Extracted information
= = = = = = =

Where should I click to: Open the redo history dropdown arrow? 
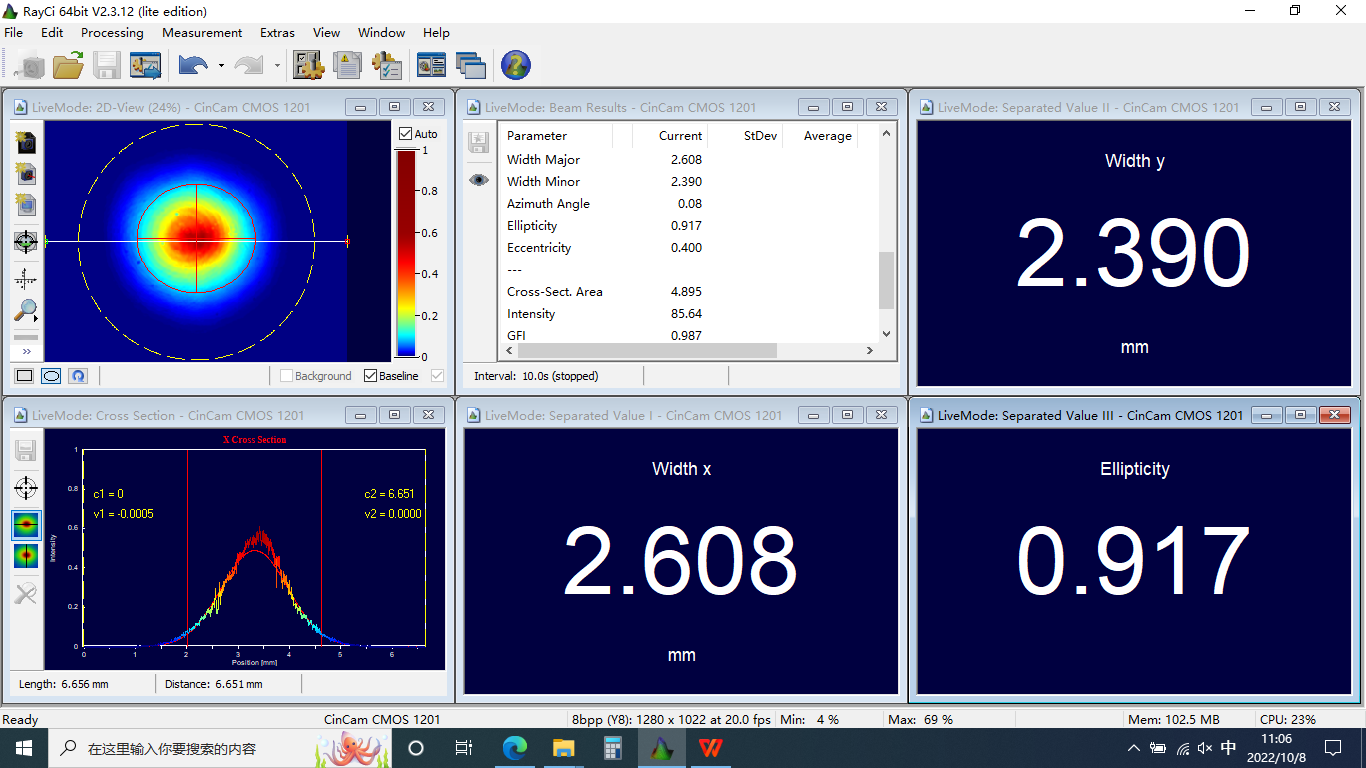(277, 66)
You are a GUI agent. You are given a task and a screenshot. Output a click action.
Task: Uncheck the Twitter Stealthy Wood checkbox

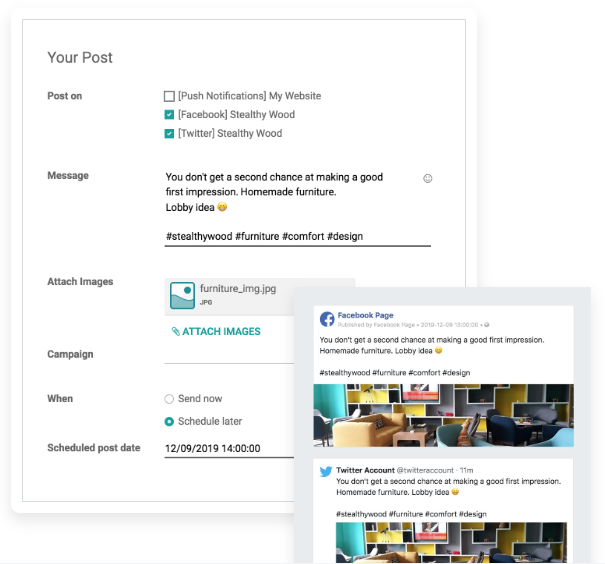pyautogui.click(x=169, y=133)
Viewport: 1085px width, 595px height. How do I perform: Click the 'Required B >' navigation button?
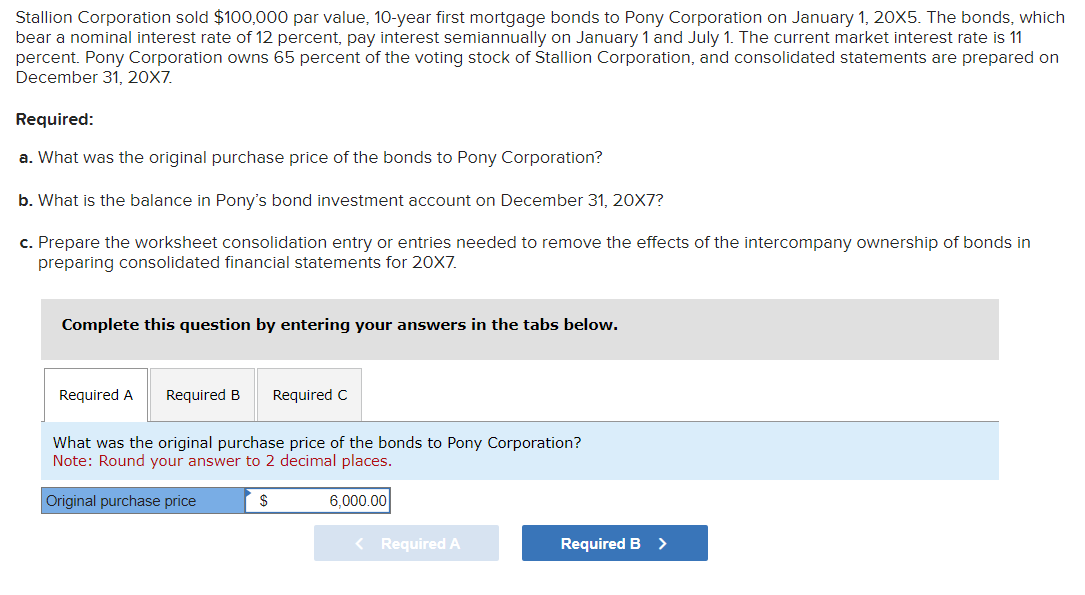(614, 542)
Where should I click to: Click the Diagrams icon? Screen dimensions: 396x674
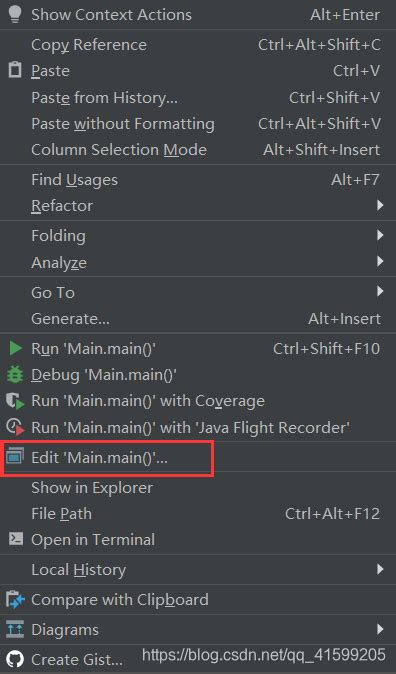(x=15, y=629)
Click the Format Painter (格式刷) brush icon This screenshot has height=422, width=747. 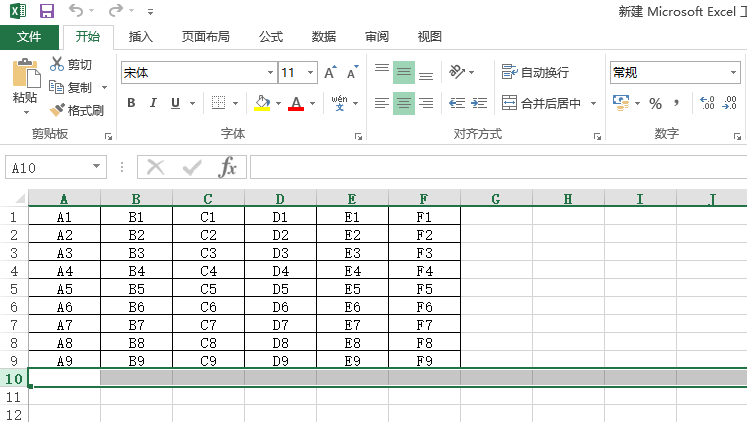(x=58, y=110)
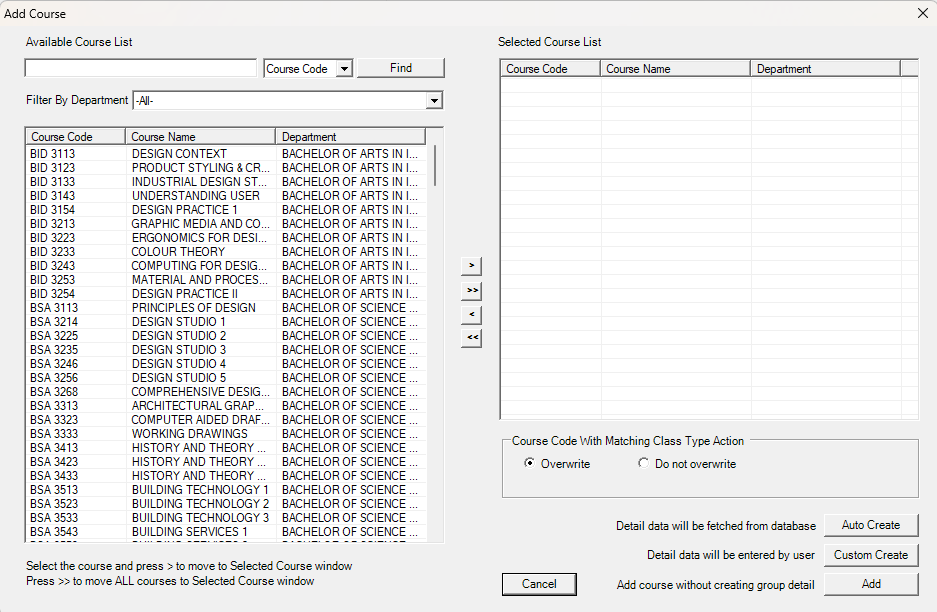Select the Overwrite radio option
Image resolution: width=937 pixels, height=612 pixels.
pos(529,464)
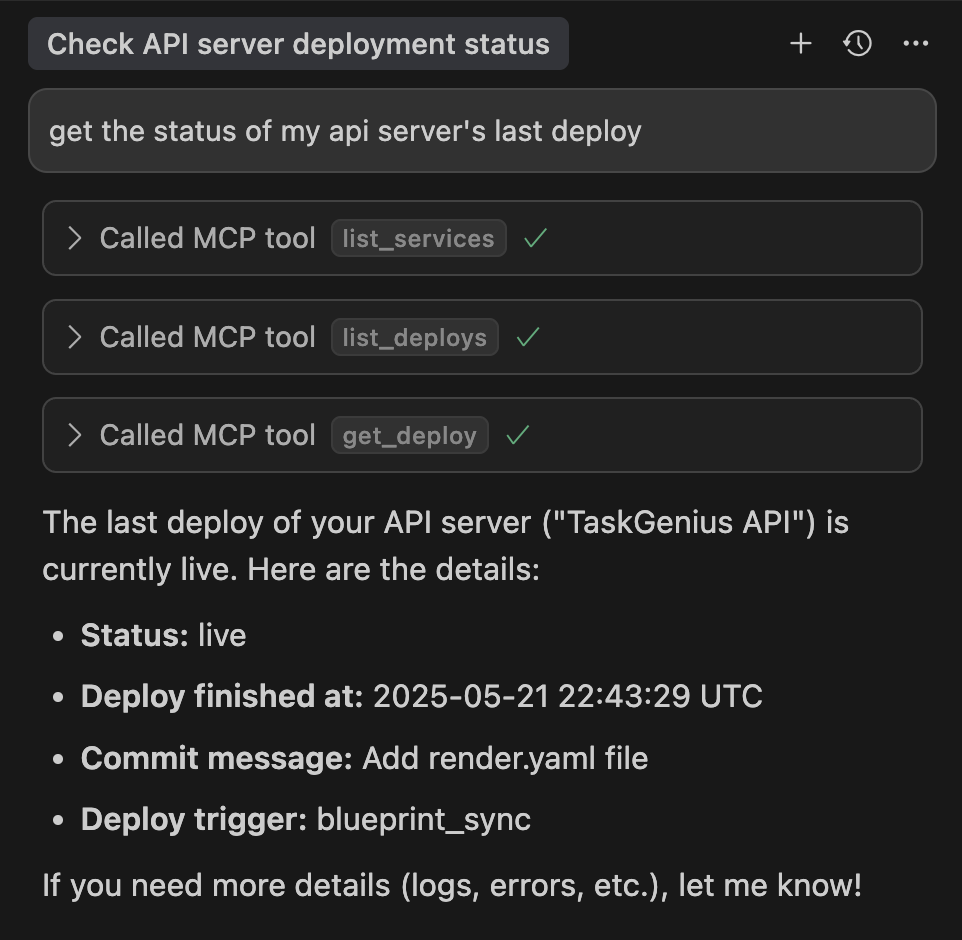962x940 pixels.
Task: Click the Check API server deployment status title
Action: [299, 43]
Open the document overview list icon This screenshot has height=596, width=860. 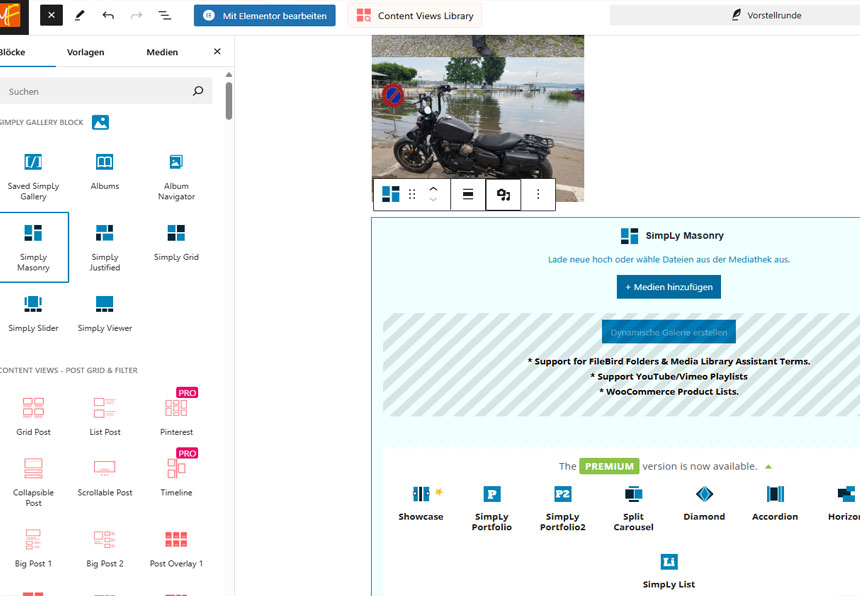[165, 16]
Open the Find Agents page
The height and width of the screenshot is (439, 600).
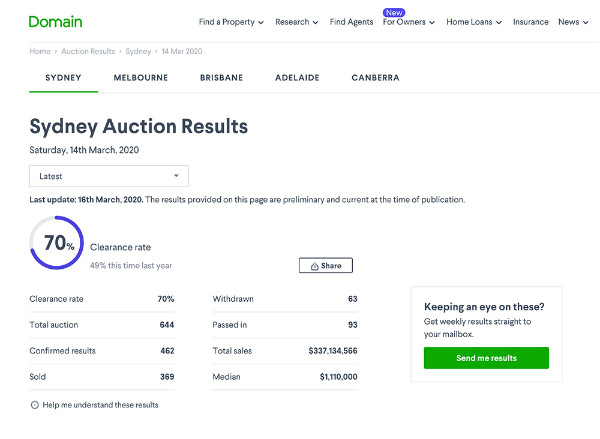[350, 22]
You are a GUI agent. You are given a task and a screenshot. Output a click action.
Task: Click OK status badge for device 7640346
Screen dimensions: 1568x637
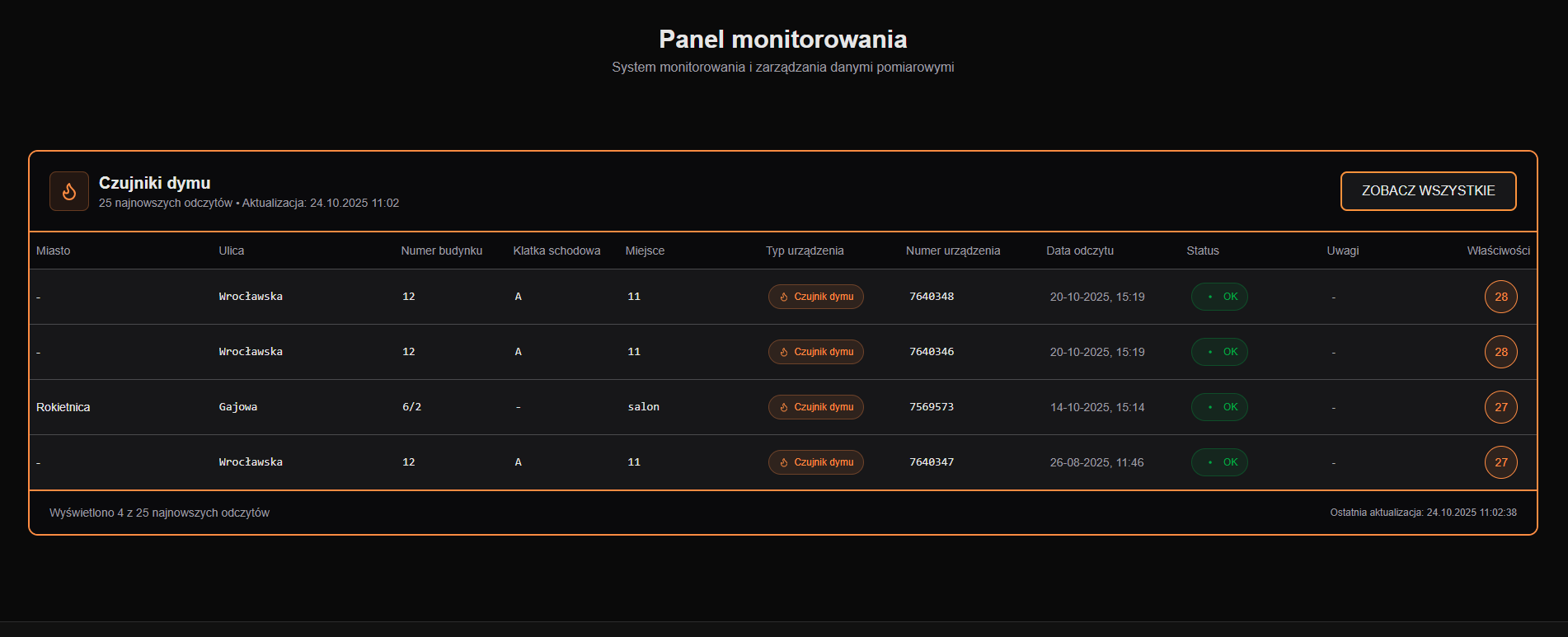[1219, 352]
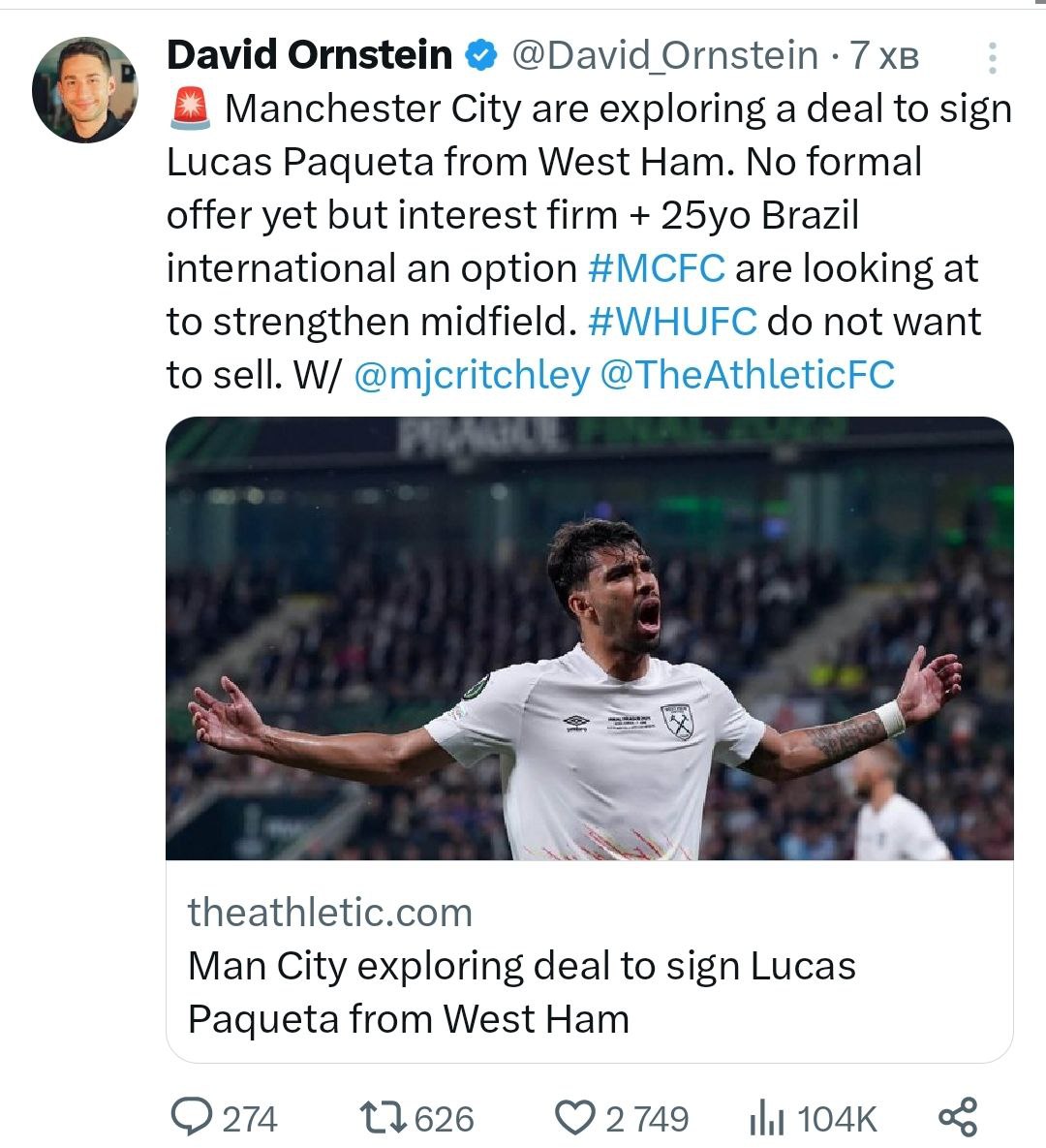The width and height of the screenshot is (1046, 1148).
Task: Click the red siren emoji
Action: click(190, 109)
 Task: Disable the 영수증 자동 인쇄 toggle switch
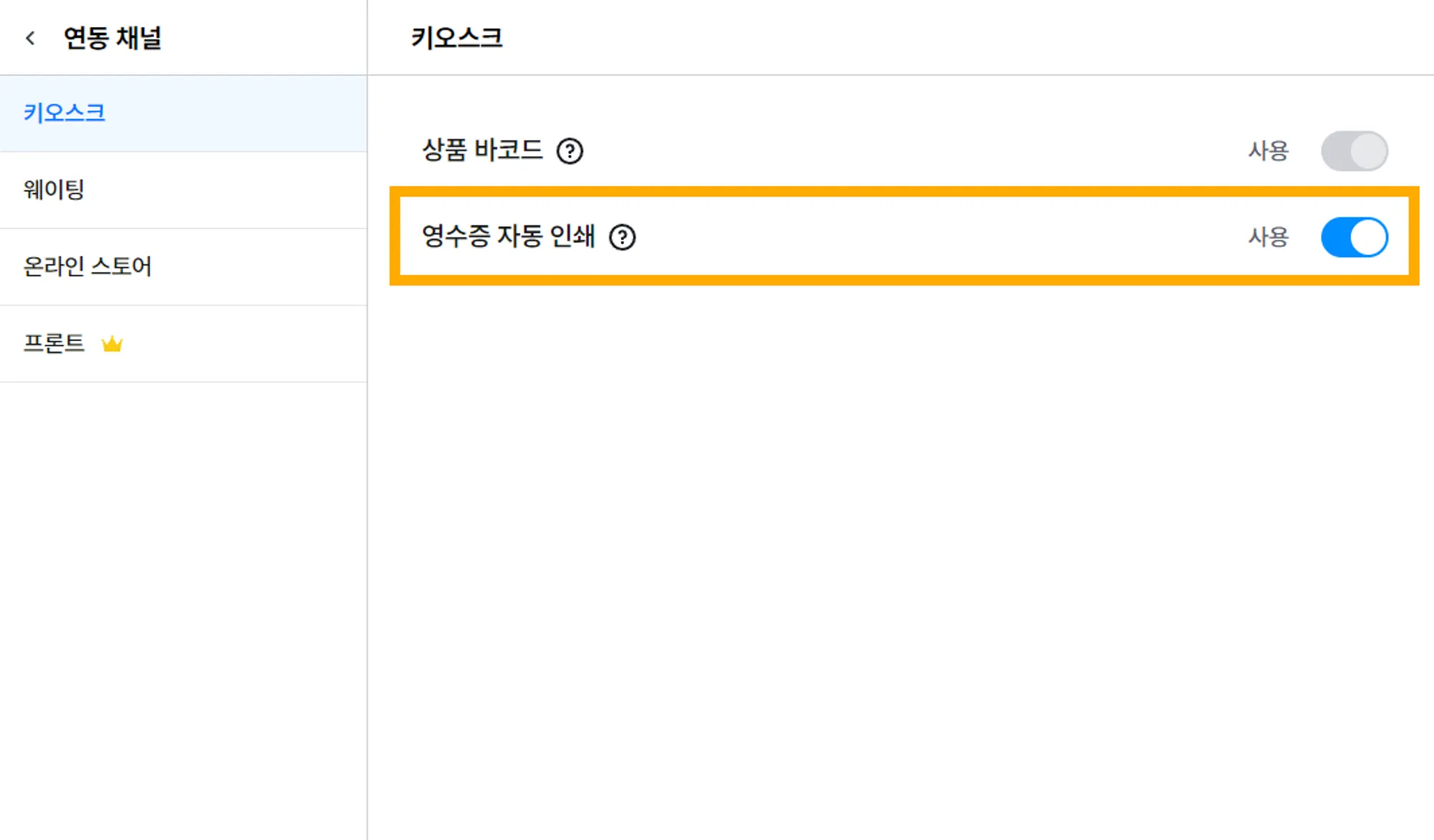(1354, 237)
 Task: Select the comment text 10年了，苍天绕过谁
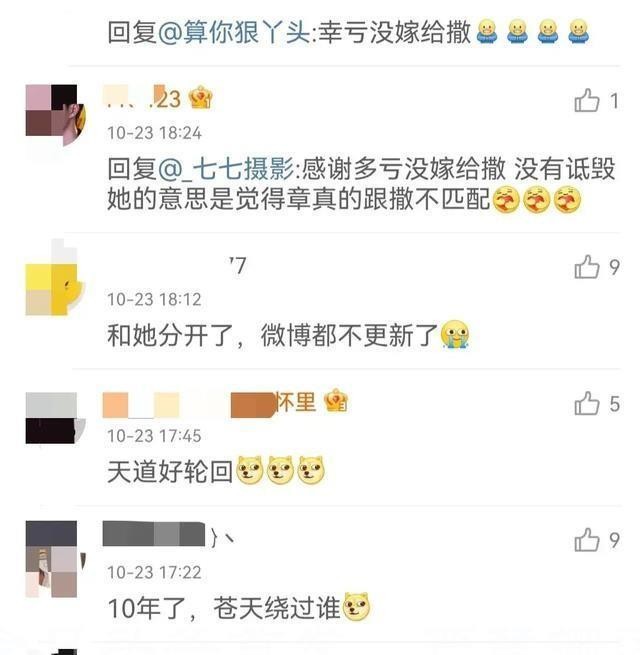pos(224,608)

= = = = = = =

Task brief
The reply should consist only of the lines running from the one with "Task: Disable the 영수증 자동 인쇄 toggle switch" through the end of the material, both included, copied exactly; please omit pictures.

Your response
 Task: Disable the 영수증 자동 인쇄 toggle switch
(1354, 237)
 Task: Select the comment text 10年了，苍天绕过谁
pos(224,608)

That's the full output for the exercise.